-- SUPPLIED DATA follows --

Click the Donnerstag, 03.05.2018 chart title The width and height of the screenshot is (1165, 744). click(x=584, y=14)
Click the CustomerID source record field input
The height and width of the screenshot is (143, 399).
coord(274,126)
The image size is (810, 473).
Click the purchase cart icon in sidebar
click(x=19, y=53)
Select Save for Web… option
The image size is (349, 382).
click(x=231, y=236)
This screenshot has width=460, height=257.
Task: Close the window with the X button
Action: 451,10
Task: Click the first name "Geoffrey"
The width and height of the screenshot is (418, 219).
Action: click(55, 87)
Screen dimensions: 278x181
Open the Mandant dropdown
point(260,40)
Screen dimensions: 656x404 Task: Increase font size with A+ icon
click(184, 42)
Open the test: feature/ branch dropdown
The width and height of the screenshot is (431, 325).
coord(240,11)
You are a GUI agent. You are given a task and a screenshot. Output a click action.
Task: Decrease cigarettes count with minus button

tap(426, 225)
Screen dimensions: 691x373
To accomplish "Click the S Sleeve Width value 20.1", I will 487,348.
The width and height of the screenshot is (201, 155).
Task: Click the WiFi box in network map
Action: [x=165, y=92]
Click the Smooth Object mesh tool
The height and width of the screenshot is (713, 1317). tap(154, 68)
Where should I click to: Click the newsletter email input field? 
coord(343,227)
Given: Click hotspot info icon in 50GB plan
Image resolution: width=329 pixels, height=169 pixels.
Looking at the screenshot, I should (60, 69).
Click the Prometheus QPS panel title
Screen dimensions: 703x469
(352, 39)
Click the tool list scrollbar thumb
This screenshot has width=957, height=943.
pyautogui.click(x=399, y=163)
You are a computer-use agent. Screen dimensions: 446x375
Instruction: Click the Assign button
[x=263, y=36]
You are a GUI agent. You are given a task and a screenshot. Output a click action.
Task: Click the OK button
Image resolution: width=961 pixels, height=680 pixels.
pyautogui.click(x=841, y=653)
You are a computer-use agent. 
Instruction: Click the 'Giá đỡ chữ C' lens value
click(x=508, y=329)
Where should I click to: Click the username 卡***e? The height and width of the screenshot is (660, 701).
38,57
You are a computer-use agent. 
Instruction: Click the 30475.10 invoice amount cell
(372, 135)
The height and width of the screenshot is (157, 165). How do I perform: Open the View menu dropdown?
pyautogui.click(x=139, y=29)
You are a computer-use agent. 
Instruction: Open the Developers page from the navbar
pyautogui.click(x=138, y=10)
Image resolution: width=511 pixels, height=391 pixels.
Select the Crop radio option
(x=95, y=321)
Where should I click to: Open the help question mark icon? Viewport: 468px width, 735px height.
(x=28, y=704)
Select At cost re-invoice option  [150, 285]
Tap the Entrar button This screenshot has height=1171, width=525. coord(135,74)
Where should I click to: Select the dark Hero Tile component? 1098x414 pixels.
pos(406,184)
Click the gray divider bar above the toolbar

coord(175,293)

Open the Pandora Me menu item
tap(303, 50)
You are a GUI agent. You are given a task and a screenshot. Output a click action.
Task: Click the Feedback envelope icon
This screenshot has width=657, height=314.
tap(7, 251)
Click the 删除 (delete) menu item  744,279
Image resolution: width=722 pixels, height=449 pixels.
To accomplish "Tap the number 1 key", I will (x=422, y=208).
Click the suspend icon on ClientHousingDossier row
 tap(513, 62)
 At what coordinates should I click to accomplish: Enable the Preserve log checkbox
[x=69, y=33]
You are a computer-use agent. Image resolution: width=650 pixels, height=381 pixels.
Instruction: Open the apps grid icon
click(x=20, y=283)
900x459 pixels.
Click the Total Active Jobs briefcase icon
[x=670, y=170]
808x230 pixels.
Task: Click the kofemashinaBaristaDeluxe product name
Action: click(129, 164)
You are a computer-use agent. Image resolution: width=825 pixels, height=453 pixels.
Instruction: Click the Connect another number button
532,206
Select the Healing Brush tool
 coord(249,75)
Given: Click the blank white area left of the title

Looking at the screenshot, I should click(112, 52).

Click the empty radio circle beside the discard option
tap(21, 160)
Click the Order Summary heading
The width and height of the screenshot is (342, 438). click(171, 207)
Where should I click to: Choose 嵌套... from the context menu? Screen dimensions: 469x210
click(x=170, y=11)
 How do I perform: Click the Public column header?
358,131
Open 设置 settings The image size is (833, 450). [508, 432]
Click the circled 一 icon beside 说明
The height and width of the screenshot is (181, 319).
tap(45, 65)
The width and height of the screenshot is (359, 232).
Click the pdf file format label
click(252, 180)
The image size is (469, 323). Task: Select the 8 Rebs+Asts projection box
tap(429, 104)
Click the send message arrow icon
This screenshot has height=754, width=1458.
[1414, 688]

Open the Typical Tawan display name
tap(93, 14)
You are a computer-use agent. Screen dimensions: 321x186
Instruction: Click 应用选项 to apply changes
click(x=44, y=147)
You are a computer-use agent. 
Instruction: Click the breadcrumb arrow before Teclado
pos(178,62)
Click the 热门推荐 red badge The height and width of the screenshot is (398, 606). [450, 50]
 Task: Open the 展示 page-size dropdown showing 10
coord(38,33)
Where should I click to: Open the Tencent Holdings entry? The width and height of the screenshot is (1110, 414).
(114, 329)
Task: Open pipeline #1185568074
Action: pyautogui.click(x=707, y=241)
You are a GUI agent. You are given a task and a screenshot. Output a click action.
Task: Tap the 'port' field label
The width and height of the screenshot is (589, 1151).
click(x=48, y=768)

-- SUPPLIED DATA concluded --

_PROBLEM DETAILS:_
Send back exactly the lines of the listing above, beginning at the line containing "How do I perform: Click" and ending with the last. Add nothing.

_PROBLEM SOLUTION:_
 How do I perform: Click the Public column header?
358,131
Open 设置 settings The image size is (833, 450). [508, 432]
Click the circled 一 icon beside 说明
The height and width of the screenshot is (181, 319).
tap(45, 65)
The width and height of the screenshot is (359, 232).
Click the pdf file format label
click(252, 180)
The image size is (469, 323). Task: Select the 8 Rebs+Asts projection box
tap(429, 104)
Click the send message arrow icon
This screenshot has height=754, width=1458.
[1414, 688]

Open the Typical Tawan display name
tap(93, 14)
You are a computer-use agent. Screen dimensions: 321x186
Instruction: Click 应用选项 to apply changes
click(x=44, y=147)
You are a computer-use agent. 
Instruction: Click the breadcrumb arrow before Teclado
pos(178,62)
Click the 热门推荐 red badge The height and width of the screenshot is (398, 606). [450, 50]
 Task: Open the 展示 page-size dropdown showing 10
coord(38,33)
Where should I click to: Open the Tencent Holdings entry? The width and height of the screenshot is (1110, 414).
(114, 329)
Task: Open pipeline #1185568074
Action: pyautogui.click(x=707, y=241)
You are a GUI agent. You are given a task and a screenshot. Output a click action.
Task: Tap the 'port' field label
The width and height of the screenshot is (589, 1151).
click(x=48, y=768)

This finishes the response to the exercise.